▶ **Given information**

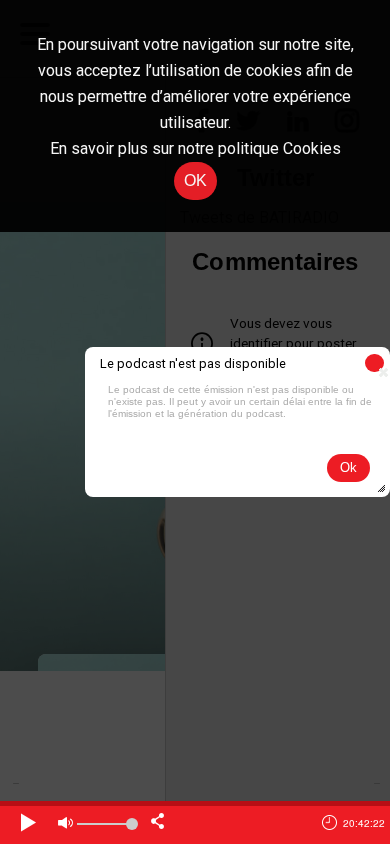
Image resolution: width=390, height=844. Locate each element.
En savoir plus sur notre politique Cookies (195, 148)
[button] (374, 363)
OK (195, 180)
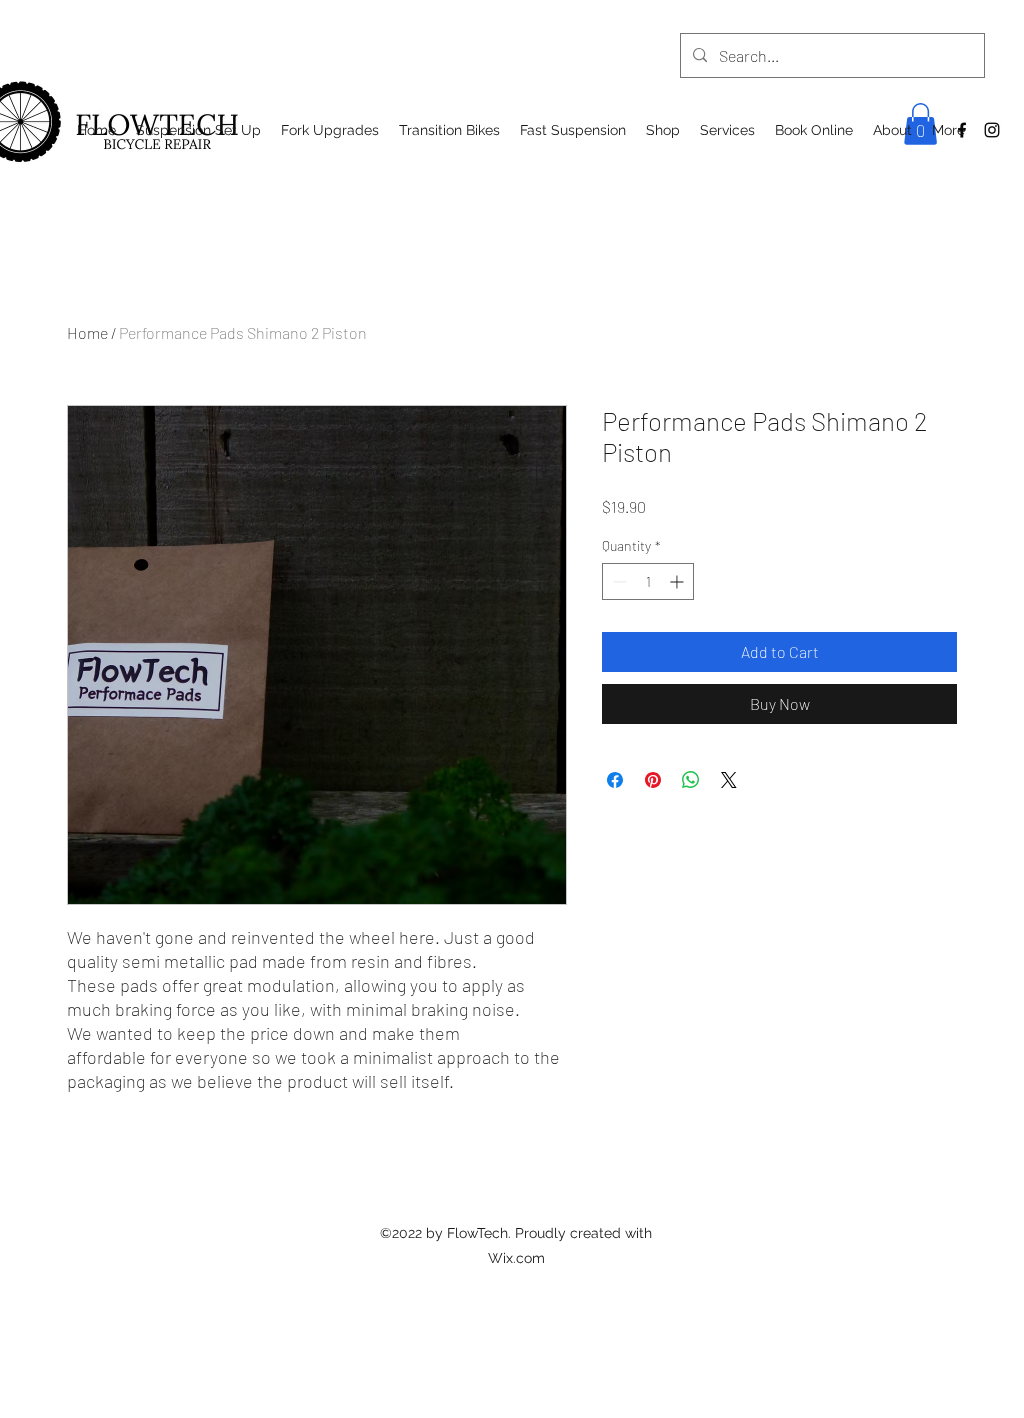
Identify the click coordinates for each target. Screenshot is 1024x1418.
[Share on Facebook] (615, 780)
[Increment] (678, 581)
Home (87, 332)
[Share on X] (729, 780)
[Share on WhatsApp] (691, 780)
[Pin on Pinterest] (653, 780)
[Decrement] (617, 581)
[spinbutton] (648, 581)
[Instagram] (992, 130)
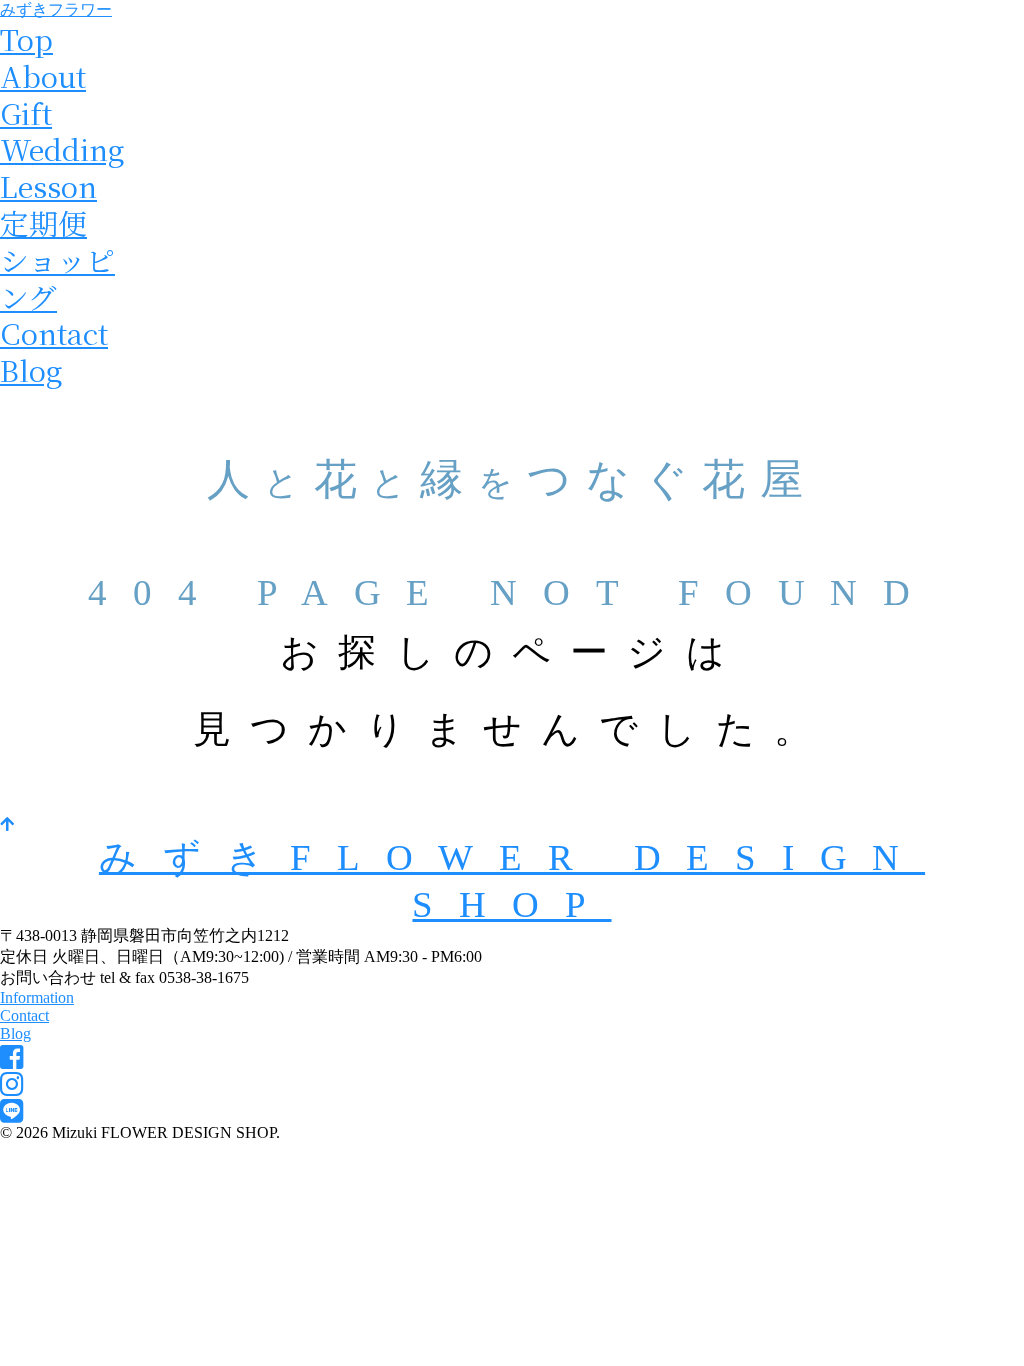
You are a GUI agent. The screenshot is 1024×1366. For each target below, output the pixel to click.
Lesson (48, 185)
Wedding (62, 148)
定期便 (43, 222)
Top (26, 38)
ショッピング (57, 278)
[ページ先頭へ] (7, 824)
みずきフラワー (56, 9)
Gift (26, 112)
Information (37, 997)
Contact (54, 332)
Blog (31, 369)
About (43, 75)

▶ **Exercise instructions**
Pictures stay out; copy every entry above exactly.

▶ **Solution below**
Image resolution: width=390, height=844. Locate each element.
En savoir plus sur notre politique Cookies (195, 148)
[button] (374, 363)
OK (195, 180)
Identify the click coordinates for each target. Screenshot is 1024x1418.
[Share on Facebook] (615, 780)
[Increment] (678, 581)
Home (87, 332)
[Share on X] (729, 780)
[Share on WhatsApp] (691, 780)
[Pin on Pinterest] (653, 780)
[Decrement] (617, 581)
[spinbutton] (648, 581)
[Instagram] (992, 130)
You are a GUI agent. The screenshot is 1024×1366. For each target below, output the pixel to click.
Lesson (48, 185)
Wedding (62, 148)
定期便 (43, 222)
Top (26, 38)
ショッピング (57, 278)
[ページ先頭へ] (7, 824)
みずきフラワー (56, 9)
Gift (26, 112)
Information (37, 997)
Contact (54, 332)
Blog (31, 369)
About (43, 75)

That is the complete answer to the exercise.